Antitrust agency grants Itaú 30 days to comply with digital wallet orderю Decision follows a bank request and will be reviewed by the watchdog’s tribunal.
The reporting commissioner at Brazil’s antitrust authority, the CADE, has given Itaú 30 days to comply with a preliminary order in a case involving alleged barriers to digital wallet transactions. The ruling by Commissioner Gustavo Augusto responds to a request from the bank and will be submitted to the agency’s tribunal.
Under the decision, the 30-day period runs from March 27, 2026—the date Itaú filed its appeal seeking additional time. In an order published Tuesday (14) in Brazil’s official gazette, the commissioner said the extension is reasonable given the need to adjust operations nationwide within a payment arrangement that involves a significant volume of customers and financial resources.
The injunction, issued in February 2025, was briefly overturned in court but quickly reinstated. Before the CADE, the bank argued it lacked access to all documents in the inquiry and requested that the probe be expanded to cover the entire market. The tribunal upheld the injunction on March 18.
The ruling grants Itaú access to additional information. While the investigation itself was not formally broadened, the CADE’s technical staff is authorized to impose similar preventive measures on other dominant credit card issuers found to be engaging in conduct that violates competition law. Itaú may also petition the authority to apply comparable measures to its competitors.

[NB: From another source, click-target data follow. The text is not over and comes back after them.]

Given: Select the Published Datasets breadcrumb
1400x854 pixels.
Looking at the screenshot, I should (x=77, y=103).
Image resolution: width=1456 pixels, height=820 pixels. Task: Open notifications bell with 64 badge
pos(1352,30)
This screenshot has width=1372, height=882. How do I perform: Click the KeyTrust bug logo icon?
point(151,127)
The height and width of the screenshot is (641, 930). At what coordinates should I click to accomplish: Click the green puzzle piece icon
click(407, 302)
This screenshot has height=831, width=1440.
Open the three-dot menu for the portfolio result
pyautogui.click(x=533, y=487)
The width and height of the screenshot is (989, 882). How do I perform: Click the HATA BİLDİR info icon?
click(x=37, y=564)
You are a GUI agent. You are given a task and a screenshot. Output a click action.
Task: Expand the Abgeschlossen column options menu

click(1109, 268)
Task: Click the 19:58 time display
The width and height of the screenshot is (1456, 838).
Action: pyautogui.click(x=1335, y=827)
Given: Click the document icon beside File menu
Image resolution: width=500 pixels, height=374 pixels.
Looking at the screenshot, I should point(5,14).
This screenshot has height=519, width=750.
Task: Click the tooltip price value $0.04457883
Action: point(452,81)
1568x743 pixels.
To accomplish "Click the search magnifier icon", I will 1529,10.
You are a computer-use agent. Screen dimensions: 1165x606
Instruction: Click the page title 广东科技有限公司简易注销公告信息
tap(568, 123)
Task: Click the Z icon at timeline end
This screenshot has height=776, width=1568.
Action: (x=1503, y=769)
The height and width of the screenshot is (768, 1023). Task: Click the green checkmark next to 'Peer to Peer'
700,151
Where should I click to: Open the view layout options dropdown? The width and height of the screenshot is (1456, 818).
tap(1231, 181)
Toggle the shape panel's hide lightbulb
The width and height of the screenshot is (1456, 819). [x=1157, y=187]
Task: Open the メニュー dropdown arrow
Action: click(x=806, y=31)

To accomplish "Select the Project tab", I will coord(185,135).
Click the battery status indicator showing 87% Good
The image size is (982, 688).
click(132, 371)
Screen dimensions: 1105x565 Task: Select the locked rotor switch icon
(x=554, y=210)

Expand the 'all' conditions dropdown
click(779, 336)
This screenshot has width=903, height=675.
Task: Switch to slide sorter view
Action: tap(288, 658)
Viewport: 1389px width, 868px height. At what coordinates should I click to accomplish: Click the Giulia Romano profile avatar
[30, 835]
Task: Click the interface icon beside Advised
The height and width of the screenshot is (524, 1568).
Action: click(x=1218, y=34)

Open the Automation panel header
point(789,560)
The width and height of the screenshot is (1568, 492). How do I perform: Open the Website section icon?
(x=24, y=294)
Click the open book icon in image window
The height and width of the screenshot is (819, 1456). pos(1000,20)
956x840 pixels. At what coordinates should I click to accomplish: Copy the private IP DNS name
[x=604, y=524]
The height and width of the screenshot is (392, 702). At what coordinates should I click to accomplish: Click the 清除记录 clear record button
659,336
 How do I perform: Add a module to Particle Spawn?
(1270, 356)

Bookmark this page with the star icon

The injunction stems from an investigation opened after Brazil’s Federal Prosecution Service filed a complaint based on allegations by PicPay, which reported “indiscriminate refusals” of transactions involving rival digital wallets.
According to the CADE’s technical team, the reported practices suggest Itaú blocks credit card transactions on its platform for bill payments, Pix transfers, or peer-to-peer transfers, while allowing the same types of transactions through its own channels, such as apps and websites.
The conduct remains under investigation. In March, commissioners voted only to maintain the injunction.
In a statement, Itaú Unibanco said it is making operational adjustments within the established deadline, involving a nationwide payment arrangement. The bank said restrictions on certain transactions via digital wallets are based on “solid technical, economic, and legal grounds.”
Itaú reiterated that it has not violated competition rules or harmed consumers. According to the bank, the CADE’s preliminary ruling confirmed the legitimacy of the refusals, provided certain operational conditions are met.
“It is surprising to be the only bank involved in this proceeding, given evidence—long submitted to authorities — that other institutions adopt similar practices, likely for the same reasons,”
the bank said, adding that it expects the case to proceed on an equal footing for all market participants.